WORK TO BE COMPLETED -
Word for word, transcribe the material below from its first line to the line with "NBT (246, 6)", both included.

[EXCERPTED RECORDS — start]

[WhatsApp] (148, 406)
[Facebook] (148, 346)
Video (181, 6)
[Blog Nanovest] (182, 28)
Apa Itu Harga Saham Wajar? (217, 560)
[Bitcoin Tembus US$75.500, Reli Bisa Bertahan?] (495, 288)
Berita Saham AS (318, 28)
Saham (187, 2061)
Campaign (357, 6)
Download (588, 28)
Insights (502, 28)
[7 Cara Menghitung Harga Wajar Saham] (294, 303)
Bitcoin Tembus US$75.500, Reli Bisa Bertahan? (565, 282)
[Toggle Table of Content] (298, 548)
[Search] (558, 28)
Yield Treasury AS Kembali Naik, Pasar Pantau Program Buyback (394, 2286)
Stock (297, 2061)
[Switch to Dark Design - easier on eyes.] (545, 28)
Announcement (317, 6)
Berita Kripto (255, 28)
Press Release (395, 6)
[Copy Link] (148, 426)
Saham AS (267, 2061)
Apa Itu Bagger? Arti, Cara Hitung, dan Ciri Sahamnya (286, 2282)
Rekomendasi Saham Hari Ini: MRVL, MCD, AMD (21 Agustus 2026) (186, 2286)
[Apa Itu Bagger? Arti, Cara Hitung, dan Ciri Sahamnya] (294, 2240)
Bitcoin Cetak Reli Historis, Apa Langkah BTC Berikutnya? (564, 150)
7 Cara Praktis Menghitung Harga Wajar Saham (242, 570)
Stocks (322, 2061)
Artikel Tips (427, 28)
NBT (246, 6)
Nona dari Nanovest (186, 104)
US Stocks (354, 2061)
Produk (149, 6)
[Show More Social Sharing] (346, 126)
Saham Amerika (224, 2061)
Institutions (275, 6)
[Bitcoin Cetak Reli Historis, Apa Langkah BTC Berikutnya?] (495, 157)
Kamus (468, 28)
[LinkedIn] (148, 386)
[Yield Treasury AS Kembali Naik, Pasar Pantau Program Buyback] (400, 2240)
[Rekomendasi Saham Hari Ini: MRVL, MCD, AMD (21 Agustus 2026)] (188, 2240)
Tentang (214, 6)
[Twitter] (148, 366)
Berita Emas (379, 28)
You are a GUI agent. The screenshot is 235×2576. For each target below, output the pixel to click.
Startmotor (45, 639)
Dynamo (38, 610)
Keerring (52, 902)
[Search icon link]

[EXCERPTED RECORDS — finish]

ANSWER FOR THIS EXERCISE -
[WhatsApp] (148, 406)
[Facebook] (148, 346)
Video (181, 6)
[Blog Nanovest] (182, 28)
Apa Itu Harga Saham Wajar? (217, 560)
[Bitcoin Tembus US$75.500, Reli Bisa Bertahan?] (495, 288)
Berita Saham AS (318, 28)
Saham (187, 2061)
Campaign (357, 6)
Download (588, 28)
Insights (502, 28)
[7 Cara Menghitung Harga Wajar Saham] (294, 303)
Bitcoin Tembus US$75.500, Reli Bisa Bertahan? (565, 282)
[Toggle Table of Content] (298, 548)
[Search] (558, 28)
Yield Treasury AS Kembali Naik, Pasar Pantau Program Buyback (394, 2286)
Stock (297, 2061)
[Switch to Dark Design - easier on eyes.] (545, 28)
Announcement (317, 6)
Berita Kripto (255, 28)
Press Release (395, 6)
[Copy Link] (148, 426)
Saham AS (267, 2061)
Apa Itu Bagger? Arti, Cara Hitung, dan Ciri Sahamnya (286, 2282)
Rekomendasi Saham Hari Ini: MRVL, MCD, AMD (21 Agustus 2026) (186, 2286)
[Apa Itu Bagger? Arti, Cara Hitung, dan Ciri Sahamnya] (294, 2240)
Bitcoin Cetak Reli Historis, Apa Langkah BTC Berikutnya? (564, 150)
7 Cara Praktis Menghitung Harga Wajar Saham (242, 570)
Stocks (322, 2061)
Artikel Tips (427, 28)
NBT (246, 6)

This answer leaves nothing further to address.